§ **EXTRACTED ENTRIES**
━━━━━━━━━━━━━━━━━━━━━━━━━━━━━━

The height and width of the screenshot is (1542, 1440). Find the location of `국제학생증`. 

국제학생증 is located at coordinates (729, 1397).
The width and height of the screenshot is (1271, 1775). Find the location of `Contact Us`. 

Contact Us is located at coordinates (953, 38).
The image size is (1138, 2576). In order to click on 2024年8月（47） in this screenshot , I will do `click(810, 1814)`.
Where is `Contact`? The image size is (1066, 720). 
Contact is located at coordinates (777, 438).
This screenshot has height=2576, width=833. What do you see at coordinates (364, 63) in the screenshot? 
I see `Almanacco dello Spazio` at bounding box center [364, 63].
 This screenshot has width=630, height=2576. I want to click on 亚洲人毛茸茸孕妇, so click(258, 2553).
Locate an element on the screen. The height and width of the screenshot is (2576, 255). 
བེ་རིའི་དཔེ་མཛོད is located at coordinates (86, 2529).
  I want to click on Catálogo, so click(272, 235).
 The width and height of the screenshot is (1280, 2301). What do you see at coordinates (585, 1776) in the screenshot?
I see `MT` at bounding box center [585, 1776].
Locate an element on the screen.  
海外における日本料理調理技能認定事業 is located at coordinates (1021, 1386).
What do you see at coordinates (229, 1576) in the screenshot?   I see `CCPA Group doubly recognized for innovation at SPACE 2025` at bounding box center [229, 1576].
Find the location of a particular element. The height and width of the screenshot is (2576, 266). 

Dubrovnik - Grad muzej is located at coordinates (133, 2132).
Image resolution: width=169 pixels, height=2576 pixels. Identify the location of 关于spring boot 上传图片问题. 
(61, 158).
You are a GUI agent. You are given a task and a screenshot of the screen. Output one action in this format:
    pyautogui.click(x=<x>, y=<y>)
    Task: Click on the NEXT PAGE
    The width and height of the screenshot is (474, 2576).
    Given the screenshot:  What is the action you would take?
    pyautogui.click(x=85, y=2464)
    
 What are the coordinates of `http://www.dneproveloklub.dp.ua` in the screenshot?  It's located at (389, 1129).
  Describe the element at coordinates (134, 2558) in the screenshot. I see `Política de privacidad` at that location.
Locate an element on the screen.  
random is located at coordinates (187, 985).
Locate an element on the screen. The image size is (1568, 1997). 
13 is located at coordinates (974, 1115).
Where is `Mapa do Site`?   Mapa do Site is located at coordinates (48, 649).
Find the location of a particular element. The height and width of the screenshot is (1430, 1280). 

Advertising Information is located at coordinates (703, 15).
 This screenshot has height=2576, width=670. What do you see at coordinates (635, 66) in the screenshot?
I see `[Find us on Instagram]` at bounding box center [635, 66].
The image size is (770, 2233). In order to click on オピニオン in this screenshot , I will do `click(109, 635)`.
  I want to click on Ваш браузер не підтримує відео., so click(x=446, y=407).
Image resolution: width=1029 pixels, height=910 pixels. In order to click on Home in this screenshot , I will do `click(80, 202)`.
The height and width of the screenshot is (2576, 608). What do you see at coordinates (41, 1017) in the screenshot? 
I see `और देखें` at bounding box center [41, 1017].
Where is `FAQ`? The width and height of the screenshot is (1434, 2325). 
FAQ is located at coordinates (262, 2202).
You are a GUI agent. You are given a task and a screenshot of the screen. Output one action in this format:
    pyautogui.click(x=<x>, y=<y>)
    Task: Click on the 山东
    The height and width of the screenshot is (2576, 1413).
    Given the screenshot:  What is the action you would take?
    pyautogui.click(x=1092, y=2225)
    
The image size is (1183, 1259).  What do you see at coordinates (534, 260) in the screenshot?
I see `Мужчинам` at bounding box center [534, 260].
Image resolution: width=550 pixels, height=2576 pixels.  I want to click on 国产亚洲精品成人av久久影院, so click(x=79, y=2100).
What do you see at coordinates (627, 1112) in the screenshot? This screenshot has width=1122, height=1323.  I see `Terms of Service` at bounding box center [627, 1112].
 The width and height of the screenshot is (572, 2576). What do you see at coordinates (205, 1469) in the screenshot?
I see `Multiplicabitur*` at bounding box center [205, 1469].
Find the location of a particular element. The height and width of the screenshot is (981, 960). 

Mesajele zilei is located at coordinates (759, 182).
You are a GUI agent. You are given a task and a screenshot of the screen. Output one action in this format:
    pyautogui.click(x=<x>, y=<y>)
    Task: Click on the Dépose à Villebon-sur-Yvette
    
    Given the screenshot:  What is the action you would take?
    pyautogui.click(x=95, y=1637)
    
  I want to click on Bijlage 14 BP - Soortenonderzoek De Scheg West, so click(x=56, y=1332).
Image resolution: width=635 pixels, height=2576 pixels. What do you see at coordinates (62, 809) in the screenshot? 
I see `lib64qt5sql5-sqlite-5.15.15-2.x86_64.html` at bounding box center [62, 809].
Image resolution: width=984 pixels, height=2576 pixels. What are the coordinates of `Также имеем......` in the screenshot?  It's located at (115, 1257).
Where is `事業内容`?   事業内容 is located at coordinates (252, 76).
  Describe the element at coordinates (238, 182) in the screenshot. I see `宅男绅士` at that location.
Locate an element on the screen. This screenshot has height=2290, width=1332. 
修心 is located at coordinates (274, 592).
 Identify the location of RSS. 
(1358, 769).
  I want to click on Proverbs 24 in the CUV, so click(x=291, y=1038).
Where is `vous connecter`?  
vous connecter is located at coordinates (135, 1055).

━━━━━━━━━━━━━━━━━━━━━━━━━━━━━━

§ **PROMPT**
Pick out each line of the material above that contains the word "size", and copy those lines in full.

§ **SOLUTION FOR THIS PROBLEM**
The image size is (1138, 2576). In order to click on 2024年8月（47） in this screenshot , I will do `click(810, 1814)`.
Where is `Contact`? The image size is (1066, 720). 
Locate an element on the screen. The image size is (1568, 1997). 
The image size is (770, 2233). In order to click on オピニオン in this screenshot , I will do `click(109, 635)`.
The image size is (1183, 1259).  What do you see at coordinates (534, 260) in the screenshot?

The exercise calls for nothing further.